▶ _Work item A_:
Reproduce the part of the Advent kitchen post starting at "More adventures in" and ending at "and specs on.".
▶ _Work item B_:
In the Advent kitchen post, what did the writer vow to do this time?
▶ _Work item C_:
Pick up the Advent kitchen post after its last sentence and keep it going.

From Kringle Wreath to Bread Pudding

More adventures in the croft Advent kitchen
Will the Master Baker come to the rescue?

Johannes Vermeer - The Kitchen Maid
Johannes Vermeer – The Kitchen Maid c.1637. Rijksmuseum

After a course of counselling and esteem building I was ready to open the Advent kitchen again and continue my exploration of Scandinavian Christmas baking. This time I vowed to follow the recipe precisely, and accurately measure and weigh all the ingredients. However,  I decided to add the liquid carefully to avoid the sticky dough syndrome. I  was ready – clean apron, a perfect mise en place, bowls and utensils ready, recipe to hand and specs on.

▶ _The data_:

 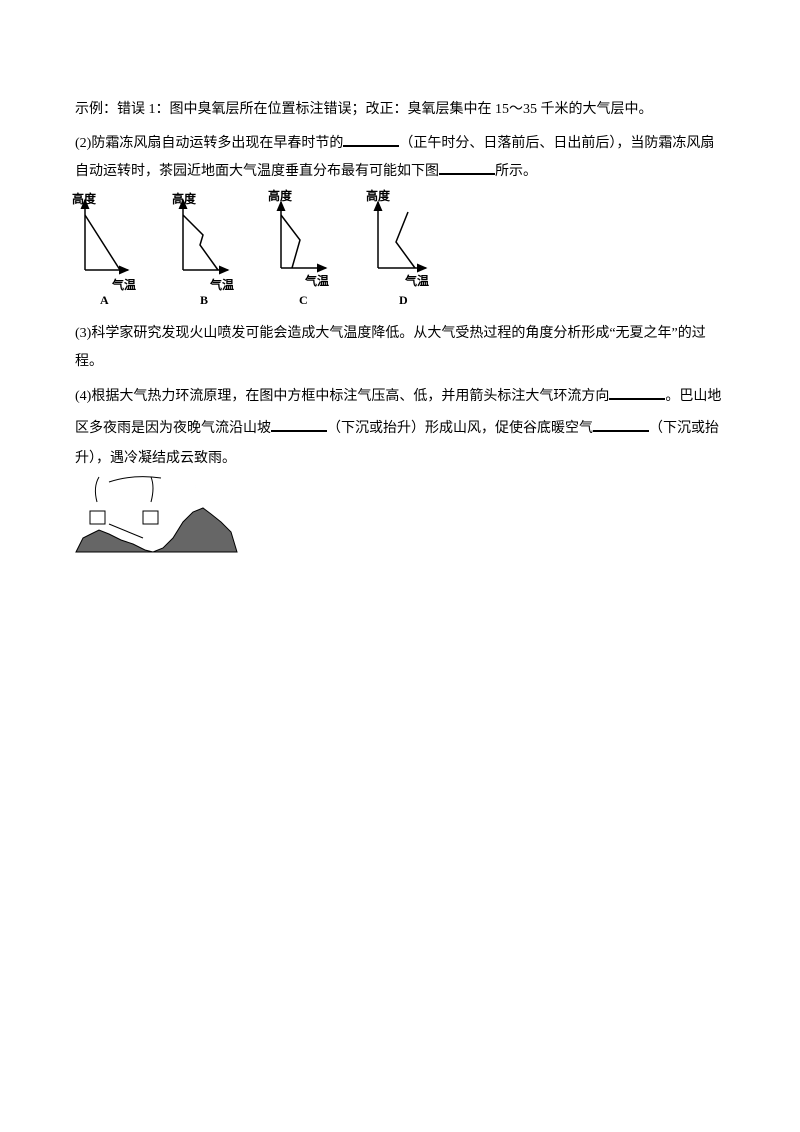 I want to click on text-line: 程。, so click(x=89, y=362).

▶ _Response box A_:
More adventures in the croft Advent kitchen
Will the Master Baker come to the rescue?

Johannes Vermeer - The Kitchen Maid
Johannes Vermeer – The Kitchen Maid c.1637. Rijksmuseum

After a course of counselling and esteem building I was ready to open the Advent kitchen again and continue my exploration of Scandinavian Christmas baking. This time I vowed to follow the recipe precisely, and accurately measure and weigh all the ingredients. However,  I decided to add the liquid carefully to avoid the sticky dough syndrome. I  was ready – clean apron, a perfect mise en place, bowls and utensils ready, recipe to hand and specs on.

▶ _Response box B_:
To follow the recipe precisely and accurately measure and weigh all the ingredients.

▶ _Response box C_:
Mixing the dough was easy and although I did not add all the milk and butter mixture, it still seemed a little sticky. As the kitchen is a little on the cool I left it to rise for an hour rather than the specified 30 minutes. So far so good. The dough was still stickier than I would have liked, but with a prodigious dusting of flour it was possible to roll it out into the 60 x 15 cm rectangle and spread it with the almond filling. The filling paste of marzipan, butter, ground almonds and beaten egg was sweet enough for my palate so I did not add any extra sugar. Rolling the dough into a cylinder was not for those with more than the average number of thumbs and my kringle wreath looked like a lumpy sausage stuffed into a lisle stocking.  The next initiative test was to get the wreath onto the baking tray – the solution was easy two large fish slices and a big palette knife, but the manipulation with only two hands was more tricky. By this time I was having serious doubts and wondered whether it might have been better to let it elegantly slide on to the floor. Undeterred I covered it with an antique, white damask napkin (the Master Baker is very particular about his bread cloths) and left it to rise. After the prescribed 30 minutes it has not doubled in size so it was left for an hour before putting in the oven.
After 30 minutes it looked like an incubating alien pod with tentacles spreading out over the baking tray – the Kraken wakes? After another 10 minutes it was a nice golden brown but cracking like a volcano. Time to call in the Master Baker for a second opinion – the verdict “give it another 6 minutes and let it cool on the tray”.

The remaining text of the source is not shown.